American journal of health-system pharmacy : AJHP : official journal of the American Society of.... Date of publication 2013 Jun 15;volume 70(12):1025-32.
1. Am J Health Syst Pharm. 2013 Jun 15;70(12):1025-32. doi: 10.2146/ajhp120467.
Prevention and management of radiation-induced dermatitis, mucositis, and
xerostomia.
Radvansky LJ(1), Pace MB, Siddiqui A.
Author information:
(1)The Ohio State University, 110 Doan Hall, 410 West 10th Avenue, Columbus, OH
43210, USA. lauren.radvansky@osumc.edu
PURPOSE: Current strategies for preventing and managing radiation-induced
dermatitis, mucositis, and xerostomia are reviewed, with an emphasis on
pharmacologic interventions.
SUMMARY: Nearly two thirds of all patients with cancer receive radiation therapy
during the course of treatment, frequently resulting in acute skin and mucosal
toxicities.
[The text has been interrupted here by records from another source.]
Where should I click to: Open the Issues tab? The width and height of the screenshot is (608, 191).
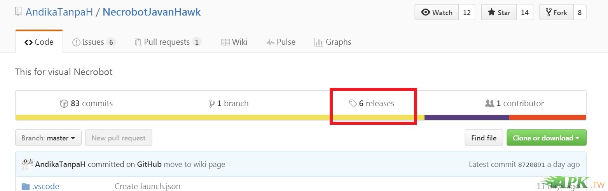pyautogui.click(x=93, y=42)
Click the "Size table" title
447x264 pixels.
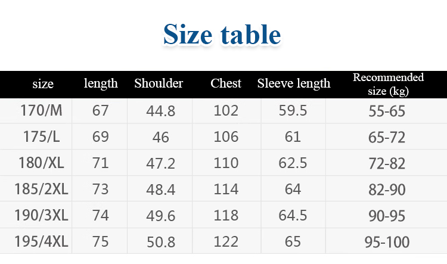click(x=222, y=35)
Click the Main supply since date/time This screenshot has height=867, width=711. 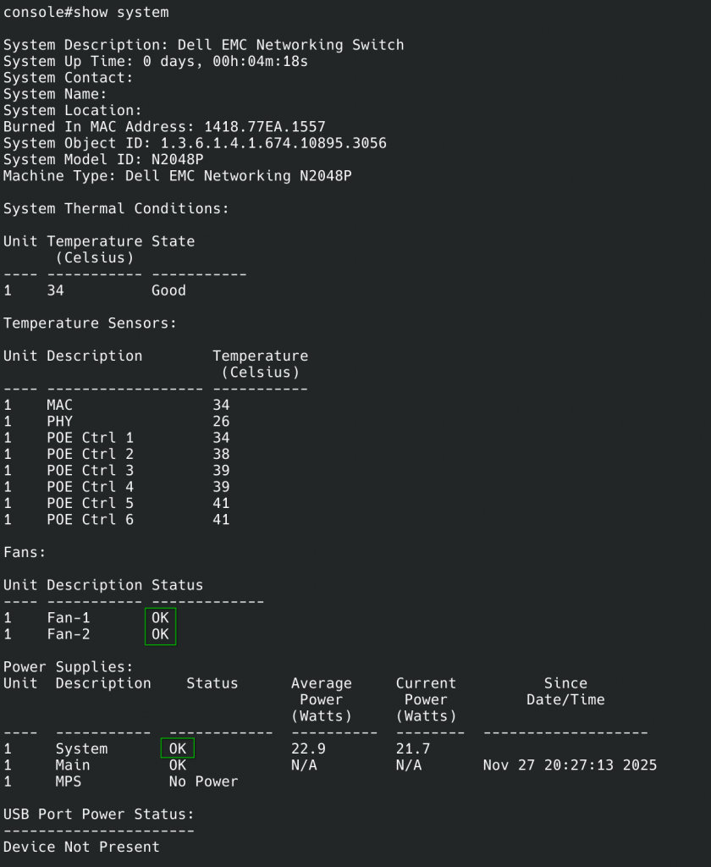(570, 765)
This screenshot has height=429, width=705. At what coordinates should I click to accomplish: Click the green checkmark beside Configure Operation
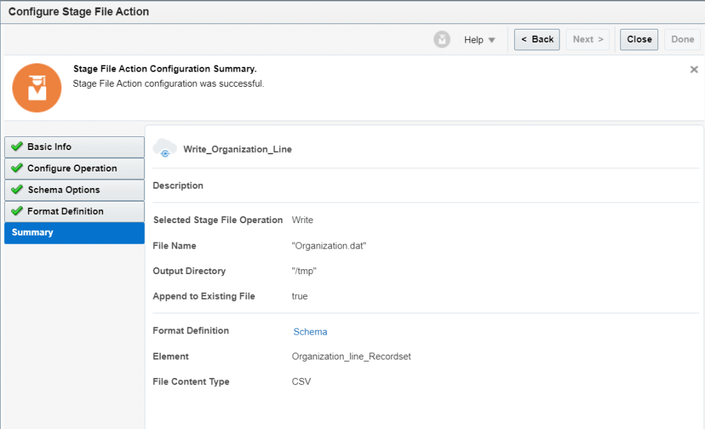(x=17, y=168)
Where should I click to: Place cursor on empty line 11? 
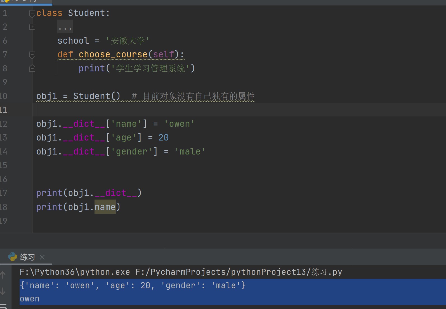click(x=168, y=110)
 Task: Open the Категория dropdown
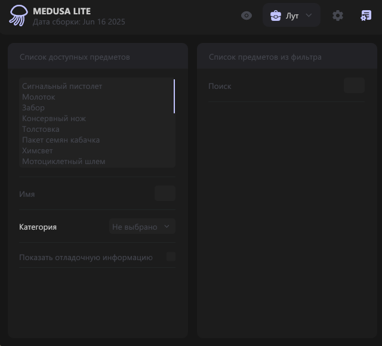click(142, 227)
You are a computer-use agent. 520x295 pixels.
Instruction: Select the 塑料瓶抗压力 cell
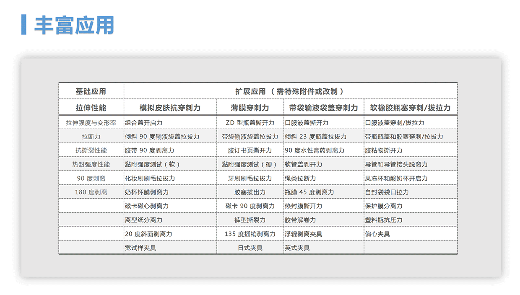click(x=384, y=220)
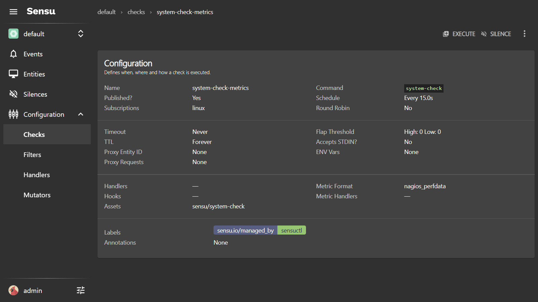Open the admin preferences tune icon
This screenshot has width=538, height=302.
(81, 290)
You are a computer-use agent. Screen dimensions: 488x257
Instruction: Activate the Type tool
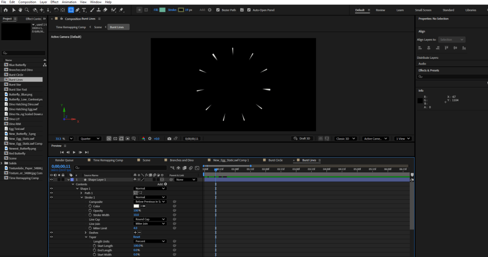coord(84,10)
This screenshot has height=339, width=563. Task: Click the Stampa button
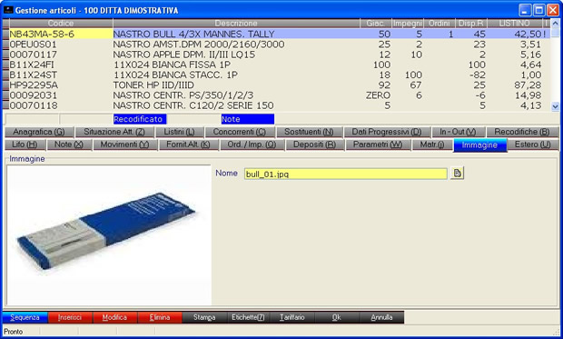coord(204,317)
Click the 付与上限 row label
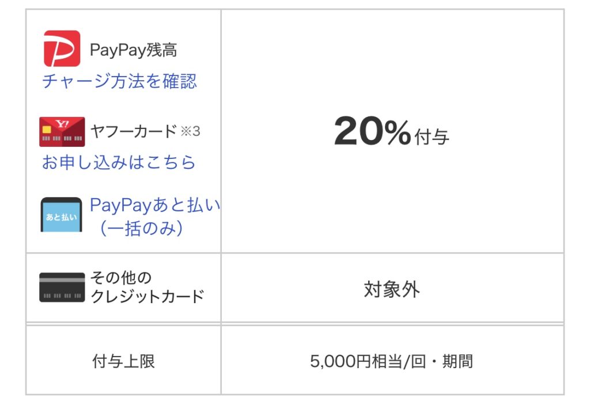590x409 pixels. point(123,361)
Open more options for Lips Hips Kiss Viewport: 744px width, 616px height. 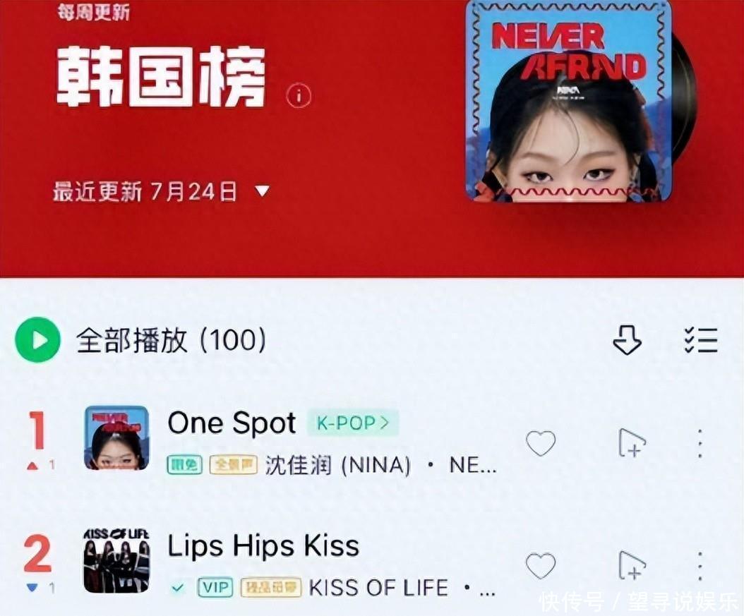[x=700, y=566]
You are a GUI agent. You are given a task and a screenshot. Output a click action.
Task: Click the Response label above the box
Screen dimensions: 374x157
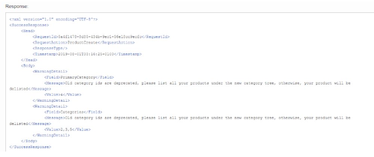tap(17, 6)
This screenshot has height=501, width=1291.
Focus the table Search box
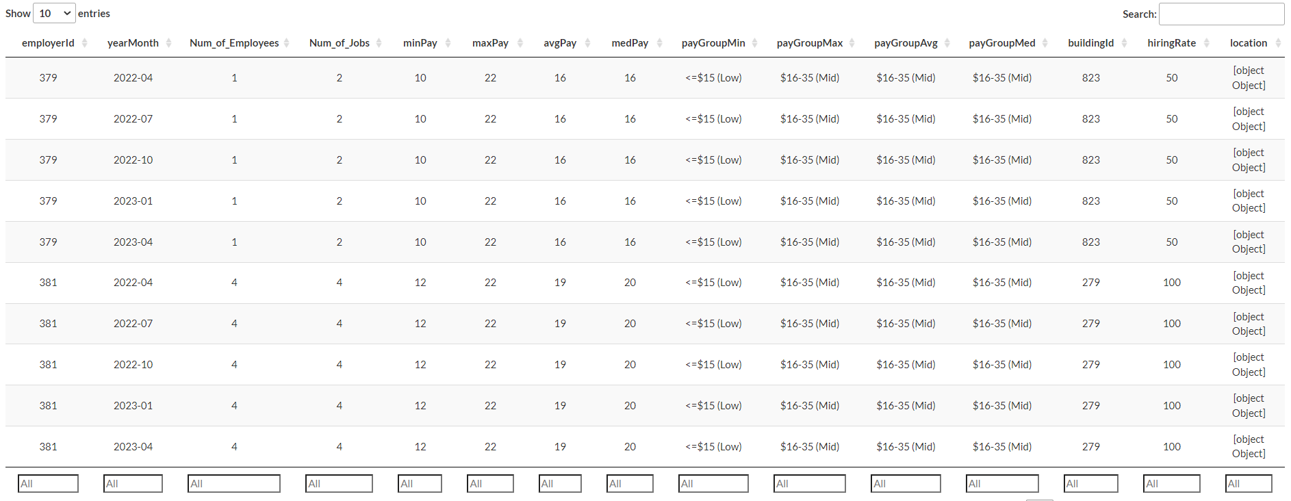[1221, 14]
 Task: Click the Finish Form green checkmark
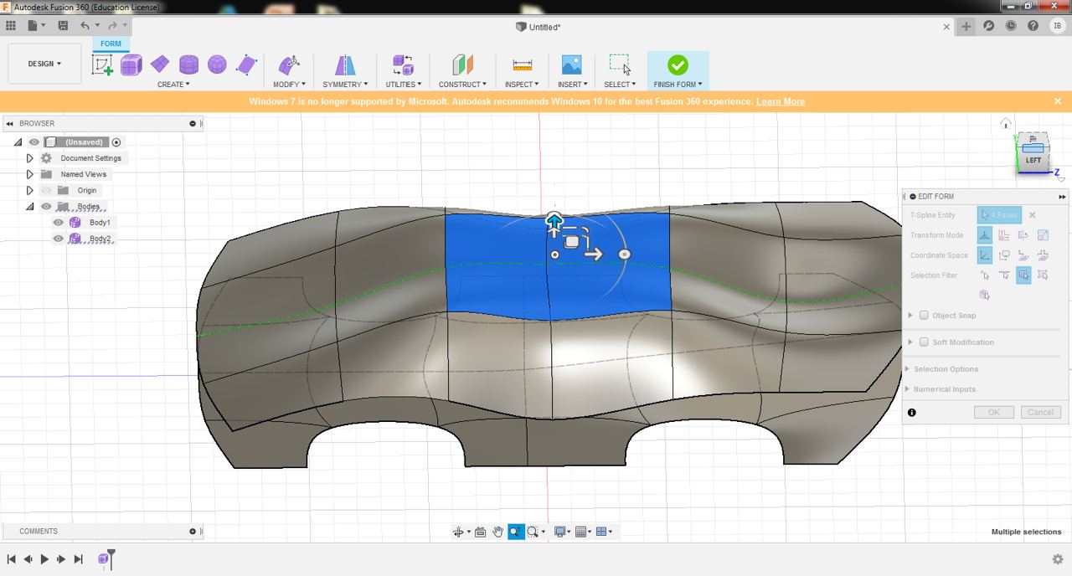click(x=678, y=64)
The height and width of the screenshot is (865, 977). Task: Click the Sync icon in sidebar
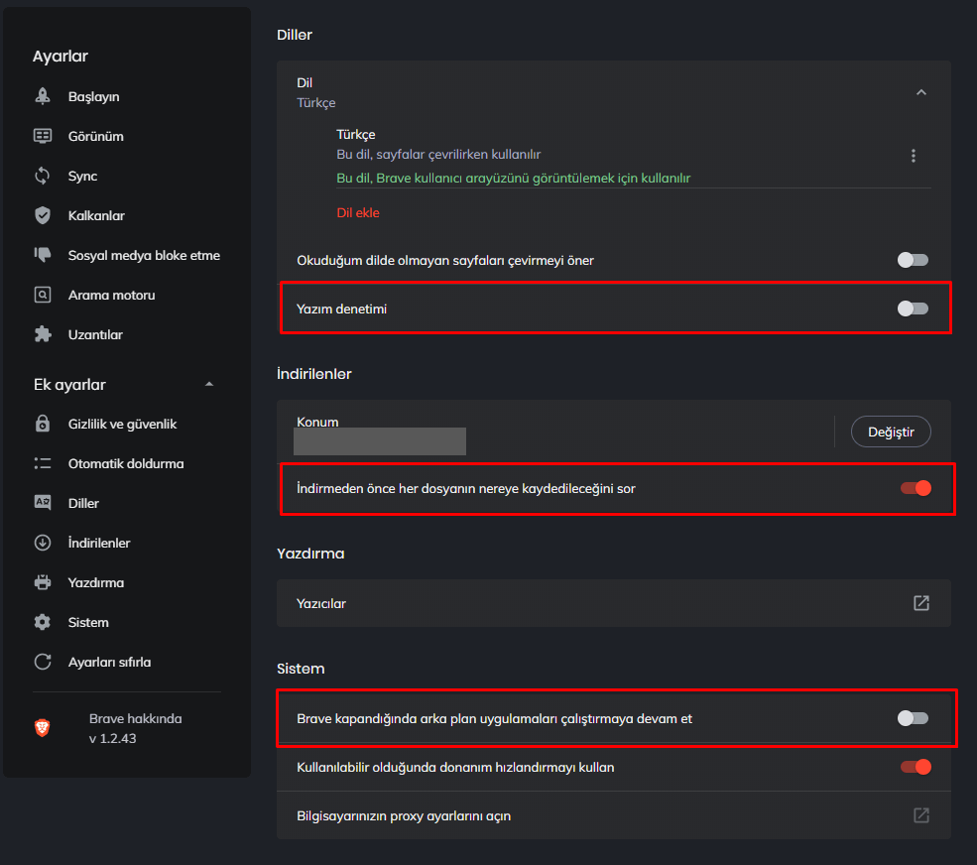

The severity of radiotherapy-associated toxicities varies according
to multiple treatment- and patient-related factors (e.g., total radiation dose
and dose fractionation schedule, volume of organ or tissue irradiated, use of
concurrent versus sequential chemotherapy, comorbid conditions, functional
performance status). Three major radiation toxicities encountered in clinical
practice are (1) radiation dermatitis, typically managed with a variety of
topical agents such as water-based moisturizing creams or lotions, topical
steroids, antiinflammatory emulsions, and wound dressings, (2) radiation-induced
oral mucositis, which can be managed through proper basic oral care practices,
appropriate pain management, and the use of medicated mouthwashes and oral rinses
and gels, and (3) radiation-induced xerostomia, which can be alleviated with
saliva substitutes, moistening agents, and sialagogues. Pharmacists involved in
the care of patients receiving radiotherapy can play an important role in
optimizing symptom control, educating patients on self-care strategies, and
adverse effect monitoring and reporting.
CONCLUSION: Radiation-induced dermatitis, mucositis, and xerostomia can cause
significant morbidity and diminished quality of life. Pharmacologic interventions
for the prevention and treatment of these toxicities include topical agents for
dermatitis; oral products, analgesics, and palifermin for mucositis; and
amifostine, saliva substitutes, and pilocarpine for xerostomia.